Creature - Double Crab

ArtistLygia CLARK
Year1960
Material/ Techniquealuminum
Size/ DurationH25.5 × W60 × D43cm
Copyright Notice© “The World of Lygia Clark” Cultural Association
Year of acquisition/ donation2002
DescriptionBorn in Belo Horizonte, Brazil in 1920. Died in Rio de Janeiro in 1988.

From 1950 to ’51, Lygia Clark lived in Paris, where she studied under Árpád SZENÈS. After returning to Brazil she became a member along with Hélio OITICICA and Lygia PAPE of the Brazilian Neo-Concrete-Movement (“Neo-Concretismo”), critically adopting European abstraction. Developing from the reductionist character of modernism towards an interest in the physical body, she began creating work that seemed to experiment with the senses of the viewers, eventually turning to producing pieces in which interior and exterior reverse, like the Moebius strip and clothing. She came to be recognized as one of Brazil’s foremost contemporary artists, receiving the prize for the Best National Sculpture at the São Paulo Biennial in 1961 for her “Creature” series.
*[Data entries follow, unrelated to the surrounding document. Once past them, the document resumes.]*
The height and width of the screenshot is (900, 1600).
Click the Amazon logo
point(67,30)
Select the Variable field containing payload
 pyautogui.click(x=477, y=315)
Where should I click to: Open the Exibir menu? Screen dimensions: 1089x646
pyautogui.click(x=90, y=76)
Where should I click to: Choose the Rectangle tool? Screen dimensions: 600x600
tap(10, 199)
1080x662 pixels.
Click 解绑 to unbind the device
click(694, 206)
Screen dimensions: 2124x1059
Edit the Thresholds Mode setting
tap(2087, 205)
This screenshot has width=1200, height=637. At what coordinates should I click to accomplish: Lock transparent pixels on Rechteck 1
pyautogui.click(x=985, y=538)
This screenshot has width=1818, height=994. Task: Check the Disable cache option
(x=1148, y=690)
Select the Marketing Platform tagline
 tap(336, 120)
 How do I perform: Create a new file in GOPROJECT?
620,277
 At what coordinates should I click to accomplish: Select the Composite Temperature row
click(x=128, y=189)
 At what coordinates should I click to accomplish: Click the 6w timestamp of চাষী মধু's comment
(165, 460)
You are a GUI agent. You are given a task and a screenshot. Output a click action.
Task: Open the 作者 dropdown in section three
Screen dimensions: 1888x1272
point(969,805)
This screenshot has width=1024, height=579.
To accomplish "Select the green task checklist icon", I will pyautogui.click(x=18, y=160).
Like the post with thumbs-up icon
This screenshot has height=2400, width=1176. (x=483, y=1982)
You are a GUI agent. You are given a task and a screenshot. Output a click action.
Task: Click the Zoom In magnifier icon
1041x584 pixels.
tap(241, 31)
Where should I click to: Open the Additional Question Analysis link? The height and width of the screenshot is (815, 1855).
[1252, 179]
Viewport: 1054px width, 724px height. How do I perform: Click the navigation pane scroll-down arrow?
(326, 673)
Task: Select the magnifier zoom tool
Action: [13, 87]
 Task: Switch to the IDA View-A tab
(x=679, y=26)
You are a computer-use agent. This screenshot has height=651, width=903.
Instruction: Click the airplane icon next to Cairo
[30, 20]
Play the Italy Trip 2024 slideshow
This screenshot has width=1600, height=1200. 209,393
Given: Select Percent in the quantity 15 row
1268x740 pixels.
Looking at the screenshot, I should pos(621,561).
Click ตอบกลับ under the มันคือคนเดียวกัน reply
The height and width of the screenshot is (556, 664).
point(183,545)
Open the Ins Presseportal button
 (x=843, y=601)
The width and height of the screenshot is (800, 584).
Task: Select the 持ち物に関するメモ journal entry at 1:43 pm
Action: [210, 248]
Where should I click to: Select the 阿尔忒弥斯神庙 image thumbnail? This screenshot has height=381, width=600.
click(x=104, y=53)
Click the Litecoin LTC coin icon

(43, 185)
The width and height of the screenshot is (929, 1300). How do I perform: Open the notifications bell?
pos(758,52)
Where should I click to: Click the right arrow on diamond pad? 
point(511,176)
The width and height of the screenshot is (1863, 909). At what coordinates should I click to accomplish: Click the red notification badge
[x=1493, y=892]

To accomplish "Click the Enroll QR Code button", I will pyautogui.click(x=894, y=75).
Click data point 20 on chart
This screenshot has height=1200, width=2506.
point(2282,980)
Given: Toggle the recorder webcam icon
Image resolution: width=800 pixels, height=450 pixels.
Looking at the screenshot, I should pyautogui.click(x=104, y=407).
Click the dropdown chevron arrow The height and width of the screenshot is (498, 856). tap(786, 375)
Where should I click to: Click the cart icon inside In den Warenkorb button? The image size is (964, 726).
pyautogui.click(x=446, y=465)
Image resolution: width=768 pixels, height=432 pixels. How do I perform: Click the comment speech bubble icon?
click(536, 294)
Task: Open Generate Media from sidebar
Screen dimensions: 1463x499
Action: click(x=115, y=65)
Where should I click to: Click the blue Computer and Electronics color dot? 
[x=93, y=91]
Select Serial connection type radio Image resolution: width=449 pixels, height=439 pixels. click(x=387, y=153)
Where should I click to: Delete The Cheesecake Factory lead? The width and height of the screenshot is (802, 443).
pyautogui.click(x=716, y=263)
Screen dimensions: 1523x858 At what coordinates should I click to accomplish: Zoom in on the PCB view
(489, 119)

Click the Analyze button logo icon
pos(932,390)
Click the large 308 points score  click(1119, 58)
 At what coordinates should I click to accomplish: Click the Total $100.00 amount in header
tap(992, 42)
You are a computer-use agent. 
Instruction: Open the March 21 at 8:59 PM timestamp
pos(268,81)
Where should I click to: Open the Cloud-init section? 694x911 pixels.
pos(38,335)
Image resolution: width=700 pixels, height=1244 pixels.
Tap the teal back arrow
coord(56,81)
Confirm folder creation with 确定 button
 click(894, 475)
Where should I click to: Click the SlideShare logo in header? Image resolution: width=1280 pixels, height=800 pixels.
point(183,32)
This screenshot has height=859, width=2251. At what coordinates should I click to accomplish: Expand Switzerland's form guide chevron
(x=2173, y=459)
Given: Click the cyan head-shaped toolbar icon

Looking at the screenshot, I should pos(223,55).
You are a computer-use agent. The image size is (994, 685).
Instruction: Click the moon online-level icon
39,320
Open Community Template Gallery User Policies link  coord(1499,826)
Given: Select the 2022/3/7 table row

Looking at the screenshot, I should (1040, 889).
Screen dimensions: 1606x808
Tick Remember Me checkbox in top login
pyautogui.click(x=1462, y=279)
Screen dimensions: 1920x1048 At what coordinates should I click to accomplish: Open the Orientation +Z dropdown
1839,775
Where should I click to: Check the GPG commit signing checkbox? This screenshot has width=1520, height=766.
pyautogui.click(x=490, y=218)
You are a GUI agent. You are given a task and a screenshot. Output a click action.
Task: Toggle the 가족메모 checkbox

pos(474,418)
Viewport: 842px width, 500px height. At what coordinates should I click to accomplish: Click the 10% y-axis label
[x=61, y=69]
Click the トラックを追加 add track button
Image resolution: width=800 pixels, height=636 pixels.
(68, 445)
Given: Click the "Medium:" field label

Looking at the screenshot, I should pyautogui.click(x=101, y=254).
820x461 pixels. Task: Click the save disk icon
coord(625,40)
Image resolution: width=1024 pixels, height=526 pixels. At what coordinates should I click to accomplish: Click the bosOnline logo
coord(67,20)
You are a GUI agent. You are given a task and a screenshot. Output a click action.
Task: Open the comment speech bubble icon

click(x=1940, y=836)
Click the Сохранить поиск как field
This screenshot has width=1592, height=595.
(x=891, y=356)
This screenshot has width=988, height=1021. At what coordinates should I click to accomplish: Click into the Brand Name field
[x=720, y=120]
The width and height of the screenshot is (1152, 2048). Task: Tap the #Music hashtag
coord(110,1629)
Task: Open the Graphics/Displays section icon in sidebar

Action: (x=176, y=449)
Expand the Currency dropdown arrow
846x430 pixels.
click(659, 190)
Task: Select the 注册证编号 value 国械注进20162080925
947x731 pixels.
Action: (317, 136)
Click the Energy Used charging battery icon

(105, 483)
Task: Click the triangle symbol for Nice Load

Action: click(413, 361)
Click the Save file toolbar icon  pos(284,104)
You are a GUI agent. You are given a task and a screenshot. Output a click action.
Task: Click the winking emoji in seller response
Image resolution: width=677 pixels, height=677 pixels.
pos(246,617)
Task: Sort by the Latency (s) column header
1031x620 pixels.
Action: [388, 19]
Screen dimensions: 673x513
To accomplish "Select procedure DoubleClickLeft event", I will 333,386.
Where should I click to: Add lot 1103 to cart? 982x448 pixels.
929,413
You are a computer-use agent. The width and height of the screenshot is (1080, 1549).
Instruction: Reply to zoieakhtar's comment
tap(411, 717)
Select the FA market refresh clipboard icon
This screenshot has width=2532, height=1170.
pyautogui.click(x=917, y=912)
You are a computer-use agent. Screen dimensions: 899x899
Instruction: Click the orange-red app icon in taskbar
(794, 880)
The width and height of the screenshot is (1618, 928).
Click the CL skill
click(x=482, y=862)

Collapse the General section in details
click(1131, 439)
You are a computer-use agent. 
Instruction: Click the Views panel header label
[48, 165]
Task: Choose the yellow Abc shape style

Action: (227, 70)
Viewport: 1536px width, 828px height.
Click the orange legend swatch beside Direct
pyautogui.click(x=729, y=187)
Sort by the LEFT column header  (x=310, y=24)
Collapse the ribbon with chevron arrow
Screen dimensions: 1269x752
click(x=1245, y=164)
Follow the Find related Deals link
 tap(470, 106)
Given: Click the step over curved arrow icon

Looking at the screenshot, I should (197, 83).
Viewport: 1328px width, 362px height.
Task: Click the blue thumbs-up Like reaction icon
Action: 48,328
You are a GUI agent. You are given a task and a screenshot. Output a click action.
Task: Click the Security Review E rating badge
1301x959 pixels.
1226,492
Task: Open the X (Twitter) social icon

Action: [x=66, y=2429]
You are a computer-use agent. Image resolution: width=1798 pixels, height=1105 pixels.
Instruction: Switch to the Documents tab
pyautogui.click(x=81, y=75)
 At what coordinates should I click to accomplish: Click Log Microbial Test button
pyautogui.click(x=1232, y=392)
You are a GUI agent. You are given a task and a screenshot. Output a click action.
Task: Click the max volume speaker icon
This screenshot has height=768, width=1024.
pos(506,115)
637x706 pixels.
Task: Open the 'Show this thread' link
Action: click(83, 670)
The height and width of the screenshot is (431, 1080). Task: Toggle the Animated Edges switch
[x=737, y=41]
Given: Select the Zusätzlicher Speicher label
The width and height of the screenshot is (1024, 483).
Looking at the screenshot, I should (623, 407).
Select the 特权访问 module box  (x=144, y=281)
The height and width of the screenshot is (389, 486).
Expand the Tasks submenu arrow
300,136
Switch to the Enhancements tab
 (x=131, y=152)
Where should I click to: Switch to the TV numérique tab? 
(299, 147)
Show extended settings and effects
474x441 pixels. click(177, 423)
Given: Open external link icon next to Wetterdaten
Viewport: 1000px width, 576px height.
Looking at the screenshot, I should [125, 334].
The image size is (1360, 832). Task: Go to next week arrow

Clark began her “Creature” series around 1960. The pieces are made of aluminum panels that move like hinges, enabling the viewer to manipulate them to create different three-dimensional forms. The title “Creature” is derived from their organic shapes and spine-like hinges. Due to the intricate way in which the pieces are hinged, there are restrictions on the movement of the panels, meaning the viewer cannot make forms completely freely. This gives rise to an interactive relationship of action and reaction between the work and the viewer. To the viewer, the work is not something that exists externally but rather something that exists inside them. Here, creating something that the viewer interacts with and handles is a means of encouraging them to internalize the work.